=== Data provided ===

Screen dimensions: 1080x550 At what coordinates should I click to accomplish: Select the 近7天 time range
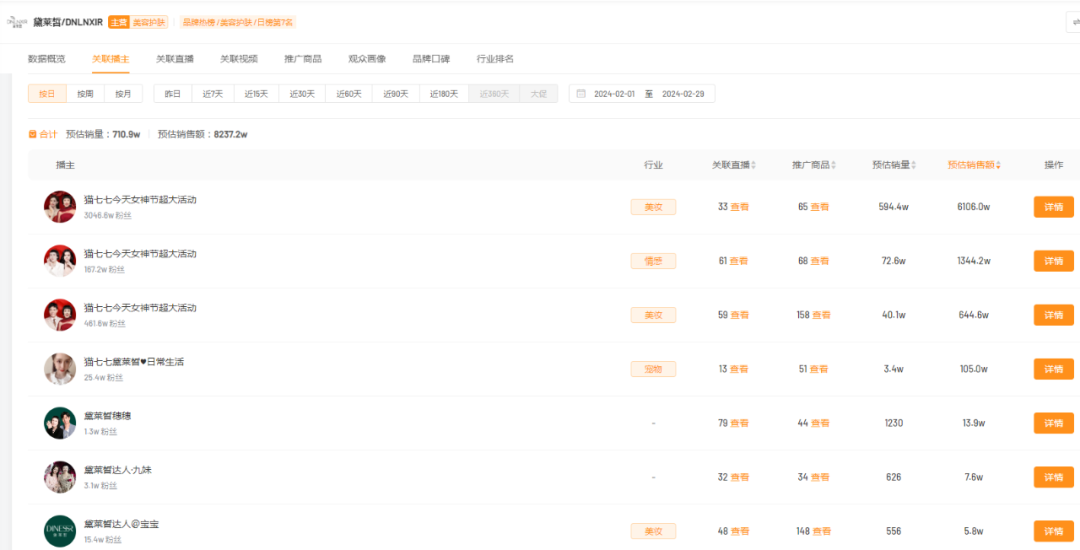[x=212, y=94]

===
=== Data provided ===

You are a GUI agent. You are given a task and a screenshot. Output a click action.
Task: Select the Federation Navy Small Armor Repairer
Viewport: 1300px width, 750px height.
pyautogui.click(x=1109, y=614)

===
=== Data provided ===

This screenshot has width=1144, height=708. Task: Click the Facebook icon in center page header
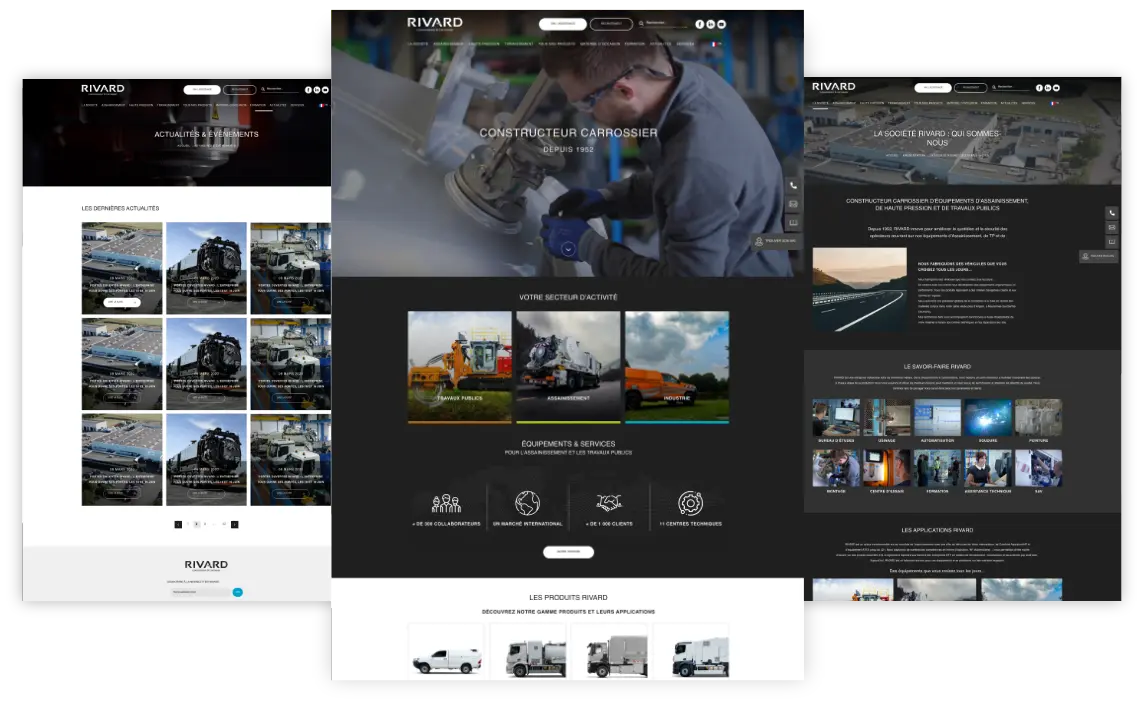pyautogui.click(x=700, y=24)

===

*Objective*. Write out the lines from the line containing "Screen dimensions: 1080x550" to the line containing "[x=212, y=94]", inclusive, omitting the pictures.

*Expected answer*.
Screen dimensions: 1080x550 At what coordinates should I click to accomplish: Select the 近7天 time range
[x=212, y=94]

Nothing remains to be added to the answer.